神さまとぼくの足あと

まさか からだ

第1話 神さまとぼくの足あと

 ぼくの名前はアルト。ずっとずっとつらいことが続いていて、どうしていいかわからなくなったぼくは、神さまに会いに行った。


 「神さま!なんでぼくを助けてくれなかったの?つらいときにずっとお願いしてたのに!」


 神さまは、ふわっと光の中から現れて、やさしい顔でぼくを見た。


 「アルト、ほんとうに私はいなかったと思うかい?それなら、いっしょにお前の過去を見てみよう。」




 神さまが手を伸ばしたら、ぼくはふしぎな砂浜に立っていた。
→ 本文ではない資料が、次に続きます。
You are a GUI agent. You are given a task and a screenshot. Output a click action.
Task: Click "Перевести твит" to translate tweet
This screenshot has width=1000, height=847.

空はピンク色に染まっていて、どこまでも広がる砂浜に二つの足あとが続いていた。


 神さまが言った。

 「これが、お前が歩いてきた道だよ。足あとが二つあるだろう?一つはお前の足あと、もう一つは私のものだ。」


 たしかに、ぼくが元気だったころの足あとが見える。だけど、ぼくが一番つらかったときに目を向けると……足あとが一つしかない!
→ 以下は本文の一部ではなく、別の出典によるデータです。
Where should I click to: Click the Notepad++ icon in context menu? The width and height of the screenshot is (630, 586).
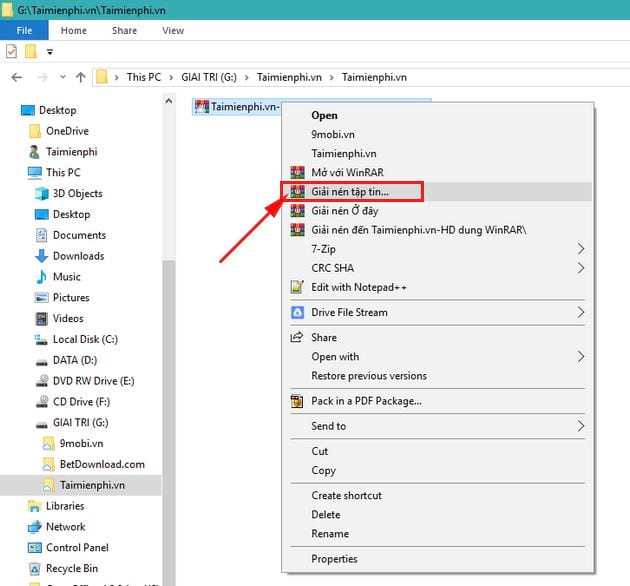click(x=297, y=287)
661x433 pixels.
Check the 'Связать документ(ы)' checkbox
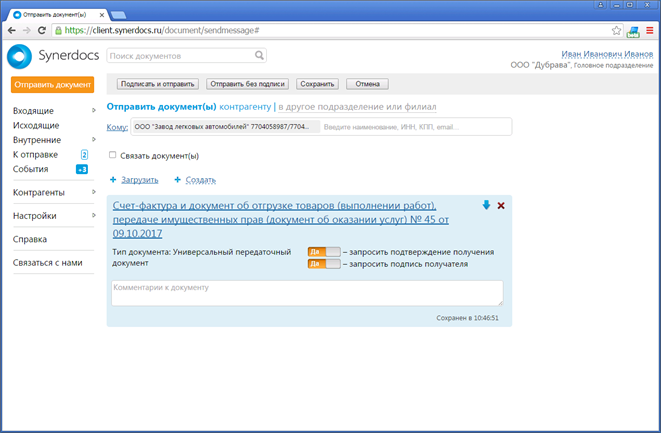113,156

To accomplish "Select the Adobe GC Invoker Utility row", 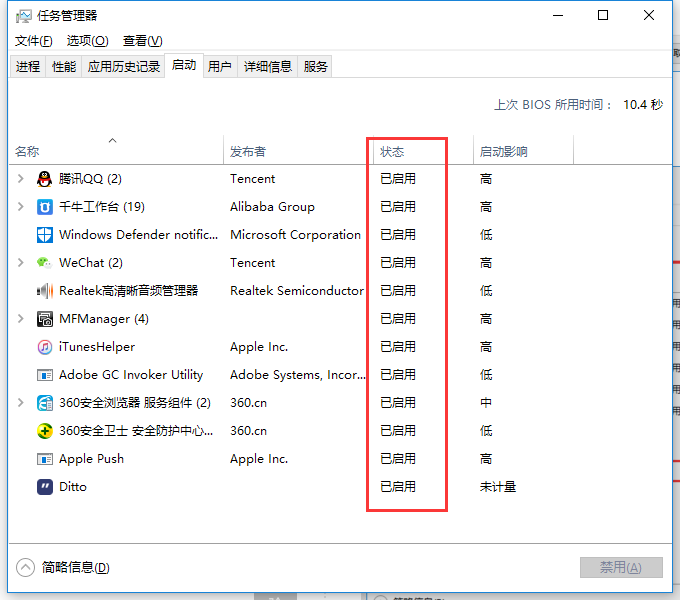I will pos(131,375).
 「ほら!やっぱりそのとき、神さまはいなかったんだ!」


 ぼくは怒って神さまに言った。




 神さまは静かに笑って、こう言った。


 「その足あとは、私のものだよ。」


 「え?じゃあぼくはどこにいたの?」


 「お前が一番つらいとき、私はお前を背中に乗せて歩いていたんだ。だから足あとが一つだけなんだよ。」


 ぼくはびっくりして、涙がこぼれた。ずっと一人だと思ってたけど、神さまはぼくを支えてくれていたんだ。
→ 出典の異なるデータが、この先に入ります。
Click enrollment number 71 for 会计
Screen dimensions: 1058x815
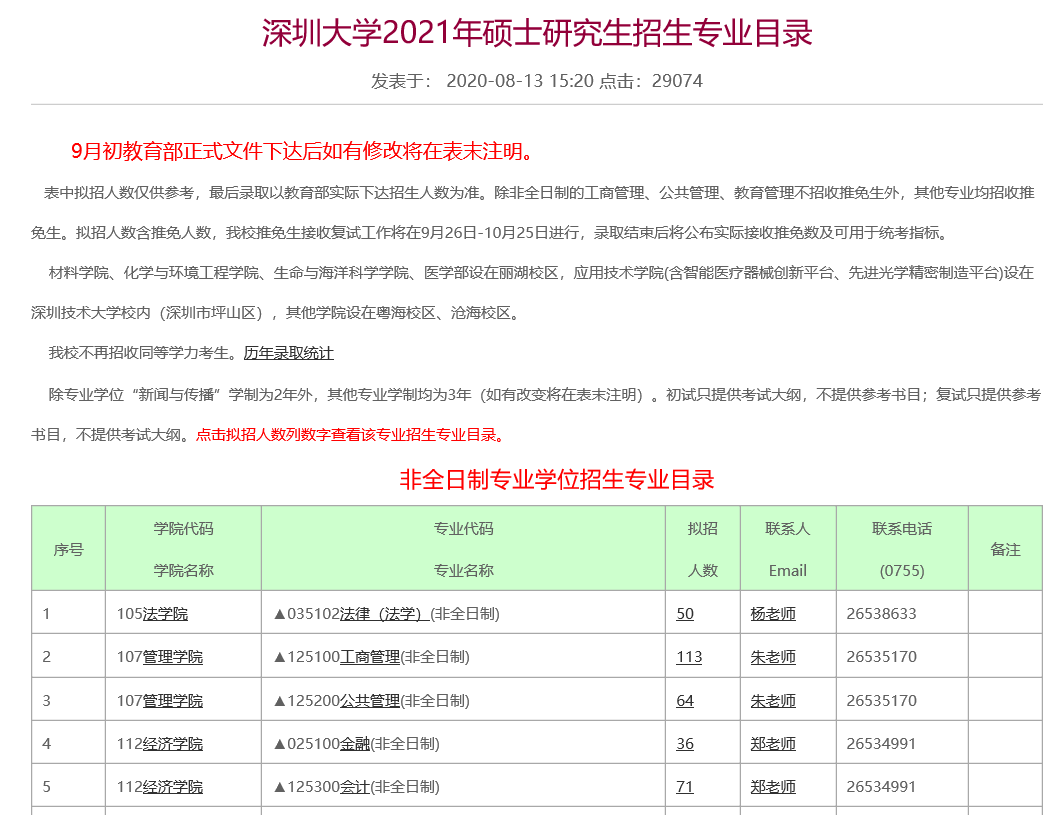pos(684,786)
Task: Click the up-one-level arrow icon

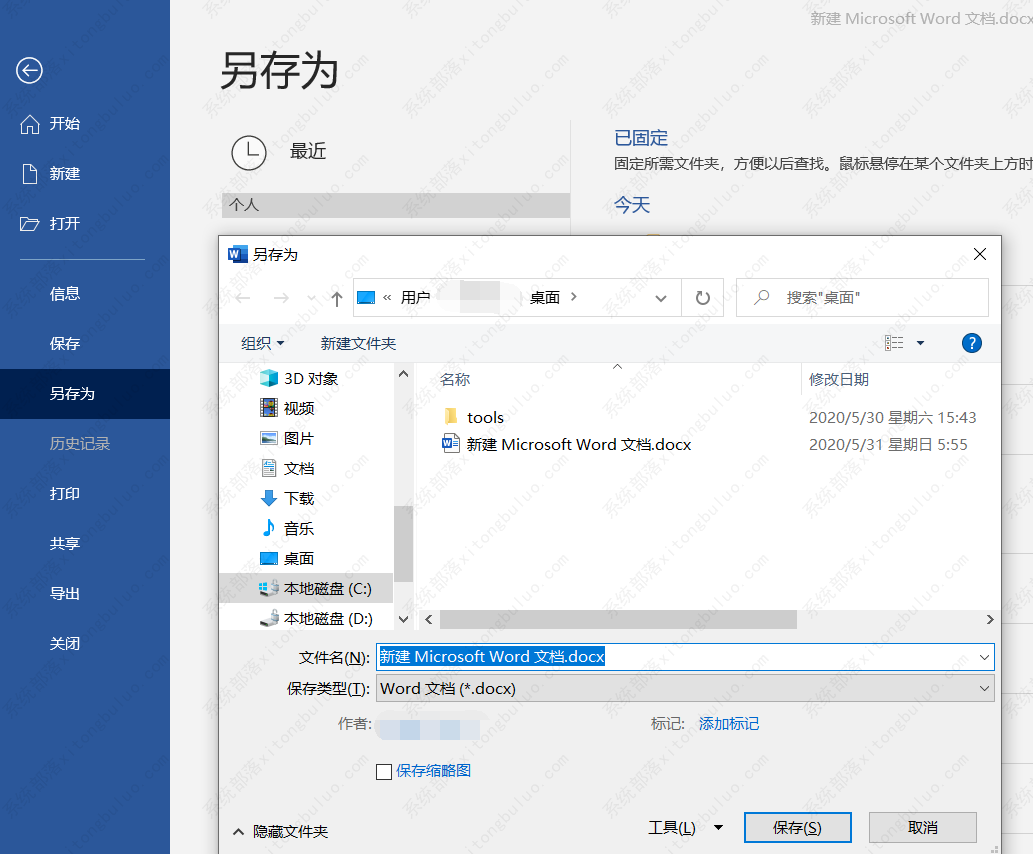Action: pyautogui.click(x=337, y=297)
 神さまはうれしそうに笑って、ぼくの頭をなでてくれた。


 「これからも私はお前と一緒にいるよ。だから安心して歩きなさい。」


 砂浜の足あとは、波に消えてしまった。

 でも、ぼくの心にはずっと残っている。


 どんなにつらいことがあっても、神さまがそばにいてくれる。

 だから、ぼくはこれからも前に進んでいけるんだ。


 ぼくと神さまは、ゆっくり歩き続けた。

 空は青くて、砂浜にはまっすぐな足あとがのびていた。